• EXCERPTED RECORDS

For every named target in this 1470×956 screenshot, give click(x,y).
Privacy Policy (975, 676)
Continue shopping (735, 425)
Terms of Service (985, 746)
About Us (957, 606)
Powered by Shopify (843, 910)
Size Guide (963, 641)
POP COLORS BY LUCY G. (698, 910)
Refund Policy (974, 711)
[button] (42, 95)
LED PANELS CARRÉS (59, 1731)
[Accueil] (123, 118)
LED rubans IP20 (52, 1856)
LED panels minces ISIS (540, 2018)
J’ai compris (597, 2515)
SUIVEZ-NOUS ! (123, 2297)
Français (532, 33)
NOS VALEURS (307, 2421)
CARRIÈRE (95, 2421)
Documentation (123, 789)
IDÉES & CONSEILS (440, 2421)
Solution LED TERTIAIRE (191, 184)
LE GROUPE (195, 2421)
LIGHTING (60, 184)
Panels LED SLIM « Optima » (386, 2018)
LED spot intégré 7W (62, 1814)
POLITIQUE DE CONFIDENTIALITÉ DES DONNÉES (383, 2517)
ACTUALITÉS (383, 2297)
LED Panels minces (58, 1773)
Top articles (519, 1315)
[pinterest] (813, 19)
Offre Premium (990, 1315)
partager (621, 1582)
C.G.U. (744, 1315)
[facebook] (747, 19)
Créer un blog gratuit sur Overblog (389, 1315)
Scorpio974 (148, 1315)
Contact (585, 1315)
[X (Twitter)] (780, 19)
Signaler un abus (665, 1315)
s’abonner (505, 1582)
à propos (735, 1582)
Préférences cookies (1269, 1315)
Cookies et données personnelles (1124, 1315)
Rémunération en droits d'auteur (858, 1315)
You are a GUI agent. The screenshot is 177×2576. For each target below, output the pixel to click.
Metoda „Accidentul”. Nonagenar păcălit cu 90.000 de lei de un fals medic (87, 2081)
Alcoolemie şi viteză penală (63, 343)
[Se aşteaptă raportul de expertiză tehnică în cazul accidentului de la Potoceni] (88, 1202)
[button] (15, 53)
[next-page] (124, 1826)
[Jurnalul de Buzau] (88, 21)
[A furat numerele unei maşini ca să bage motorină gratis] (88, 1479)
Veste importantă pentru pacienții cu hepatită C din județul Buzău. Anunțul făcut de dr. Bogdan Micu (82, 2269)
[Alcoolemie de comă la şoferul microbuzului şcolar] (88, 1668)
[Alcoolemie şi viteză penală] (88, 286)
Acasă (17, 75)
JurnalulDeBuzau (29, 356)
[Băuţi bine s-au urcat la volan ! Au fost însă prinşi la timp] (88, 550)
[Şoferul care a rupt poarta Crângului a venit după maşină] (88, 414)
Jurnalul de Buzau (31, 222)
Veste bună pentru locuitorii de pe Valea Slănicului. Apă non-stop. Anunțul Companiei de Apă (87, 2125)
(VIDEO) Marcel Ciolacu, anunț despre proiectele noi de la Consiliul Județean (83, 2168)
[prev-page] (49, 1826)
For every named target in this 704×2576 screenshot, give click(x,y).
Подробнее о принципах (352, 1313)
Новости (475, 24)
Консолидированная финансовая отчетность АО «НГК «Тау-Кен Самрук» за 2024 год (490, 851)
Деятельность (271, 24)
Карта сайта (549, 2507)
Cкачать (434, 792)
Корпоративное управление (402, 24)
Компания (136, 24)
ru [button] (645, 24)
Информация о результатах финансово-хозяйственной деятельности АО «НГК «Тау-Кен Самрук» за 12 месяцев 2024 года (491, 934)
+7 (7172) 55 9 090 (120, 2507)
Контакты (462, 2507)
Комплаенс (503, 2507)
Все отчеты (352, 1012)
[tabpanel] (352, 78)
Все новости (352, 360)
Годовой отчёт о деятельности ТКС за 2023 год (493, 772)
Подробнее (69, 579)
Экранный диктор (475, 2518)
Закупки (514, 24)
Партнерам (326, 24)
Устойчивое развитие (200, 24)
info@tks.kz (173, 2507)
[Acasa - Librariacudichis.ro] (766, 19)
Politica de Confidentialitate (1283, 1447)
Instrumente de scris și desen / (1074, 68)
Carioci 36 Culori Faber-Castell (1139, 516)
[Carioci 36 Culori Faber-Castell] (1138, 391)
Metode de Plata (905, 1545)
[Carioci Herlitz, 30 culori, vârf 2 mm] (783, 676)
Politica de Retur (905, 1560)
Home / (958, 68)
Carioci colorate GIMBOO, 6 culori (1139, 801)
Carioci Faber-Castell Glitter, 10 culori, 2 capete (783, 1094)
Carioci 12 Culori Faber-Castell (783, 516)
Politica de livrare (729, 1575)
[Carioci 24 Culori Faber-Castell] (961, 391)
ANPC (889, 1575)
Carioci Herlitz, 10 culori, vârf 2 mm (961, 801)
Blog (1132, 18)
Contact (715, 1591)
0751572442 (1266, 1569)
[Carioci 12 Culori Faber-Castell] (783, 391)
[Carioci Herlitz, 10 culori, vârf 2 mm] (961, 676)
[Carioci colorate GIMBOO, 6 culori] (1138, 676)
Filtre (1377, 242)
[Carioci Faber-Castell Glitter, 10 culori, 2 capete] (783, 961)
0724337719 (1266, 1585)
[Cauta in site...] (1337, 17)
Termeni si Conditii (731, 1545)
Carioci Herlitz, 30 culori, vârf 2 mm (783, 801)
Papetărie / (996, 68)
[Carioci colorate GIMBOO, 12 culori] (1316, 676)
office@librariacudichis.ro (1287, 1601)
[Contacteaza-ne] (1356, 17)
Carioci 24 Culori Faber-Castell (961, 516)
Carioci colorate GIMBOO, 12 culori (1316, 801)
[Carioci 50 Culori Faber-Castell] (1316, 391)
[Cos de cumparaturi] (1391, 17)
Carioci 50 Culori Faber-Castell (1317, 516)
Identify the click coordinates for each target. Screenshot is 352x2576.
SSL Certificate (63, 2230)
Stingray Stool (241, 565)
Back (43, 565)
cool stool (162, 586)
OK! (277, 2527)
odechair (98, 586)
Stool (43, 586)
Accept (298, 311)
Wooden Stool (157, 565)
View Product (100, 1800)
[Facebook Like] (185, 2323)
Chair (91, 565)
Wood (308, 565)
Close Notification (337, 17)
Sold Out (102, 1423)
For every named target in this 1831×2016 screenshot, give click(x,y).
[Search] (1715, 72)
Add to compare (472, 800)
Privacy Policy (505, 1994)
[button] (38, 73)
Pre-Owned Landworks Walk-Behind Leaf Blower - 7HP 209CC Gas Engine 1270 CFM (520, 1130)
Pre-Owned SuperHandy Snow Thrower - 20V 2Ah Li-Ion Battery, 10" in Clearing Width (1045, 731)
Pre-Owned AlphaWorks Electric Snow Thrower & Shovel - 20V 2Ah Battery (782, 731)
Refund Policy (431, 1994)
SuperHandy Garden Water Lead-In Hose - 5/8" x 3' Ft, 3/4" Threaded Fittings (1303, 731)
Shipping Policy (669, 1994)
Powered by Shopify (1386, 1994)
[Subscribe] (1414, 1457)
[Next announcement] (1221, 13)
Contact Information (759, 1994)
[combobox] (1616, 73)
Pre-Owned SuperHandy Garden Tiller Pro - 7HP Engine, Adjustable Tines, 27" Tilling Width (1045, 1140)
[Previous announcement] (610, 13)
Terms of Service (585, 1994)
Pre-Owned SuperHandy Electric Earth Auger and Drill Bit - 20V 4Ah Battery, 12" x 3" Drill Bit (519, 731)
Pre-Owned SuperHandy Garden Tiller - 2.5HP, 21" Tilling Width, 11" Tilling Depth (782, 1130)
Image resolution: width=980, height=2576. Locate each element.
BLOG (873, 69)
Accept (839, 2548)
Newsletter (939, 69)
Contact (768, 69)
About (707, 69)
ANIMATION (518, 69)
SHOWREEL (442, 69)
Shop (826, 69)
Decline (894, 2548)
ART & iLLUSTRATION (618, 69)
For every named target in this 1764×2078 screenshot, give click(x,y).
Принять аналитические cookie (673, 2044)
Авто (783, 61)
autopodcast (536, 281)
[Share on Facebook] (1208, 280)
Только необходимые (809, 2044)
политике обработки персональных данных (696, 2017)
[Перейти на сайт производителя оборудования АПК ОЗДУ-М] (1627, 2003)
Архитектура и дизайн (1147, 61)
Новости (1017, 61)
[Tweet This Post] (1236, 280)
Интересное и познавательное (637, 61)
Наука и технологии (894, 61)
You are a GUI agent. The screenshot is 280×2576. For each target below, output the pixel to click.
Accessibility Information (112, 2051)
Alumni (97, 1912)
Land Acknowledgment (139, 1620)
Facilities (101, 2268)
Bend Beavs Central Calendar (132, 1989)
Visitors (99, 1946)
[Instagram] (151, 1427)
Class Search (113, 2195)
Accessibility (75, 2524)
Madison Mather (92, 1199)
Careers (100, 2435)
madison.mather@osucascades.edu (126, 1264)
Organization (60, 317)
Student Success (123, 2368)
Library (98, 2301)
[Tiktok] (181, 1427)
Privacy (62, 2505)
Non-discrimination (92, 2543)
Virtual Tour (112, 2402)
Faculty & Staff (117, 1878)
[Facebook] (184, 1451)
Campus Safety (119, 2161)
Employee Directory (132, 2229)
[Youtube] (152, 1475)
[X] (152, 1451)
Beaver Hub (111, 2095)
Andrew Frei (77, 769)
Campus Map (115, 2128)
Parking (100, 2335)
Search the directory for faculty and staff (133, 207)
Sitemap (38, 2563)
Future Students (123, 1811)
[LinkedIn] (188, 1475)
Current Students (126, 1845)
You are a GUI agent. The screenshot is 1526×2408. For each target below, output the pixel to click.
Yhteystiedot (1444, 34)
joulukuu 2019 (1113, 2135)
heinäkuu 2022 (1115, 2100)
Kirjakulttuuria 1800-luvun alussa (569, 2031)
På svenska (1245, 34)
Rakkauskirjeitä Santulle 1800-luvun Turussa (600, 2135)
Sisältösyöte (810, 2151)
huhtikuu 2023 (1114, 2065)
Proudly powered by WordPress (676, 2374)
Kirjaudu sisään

• AIM OF THE EXERCISE
Please transcribe only the lines in the records above running from the line that has "Politica de Confidentialitate (1283, 1447)" through the line that has "[Carioci Herlitz, 30", both included, exactly as they appear.

• ANSWER AREA
Politica de Confidentialitate (1283, 1447)
Instrumente de scris și desen / (1074, 68)
Carioci 36 Culori Faber-Castell (1139, 516)
[Carioci 36 Culori Faber-Castell] (1138, 391)
Metode de Plata (905, 1545)
[Carioci Herlitz, 30 culori, vârf 2 mm] (783, 676)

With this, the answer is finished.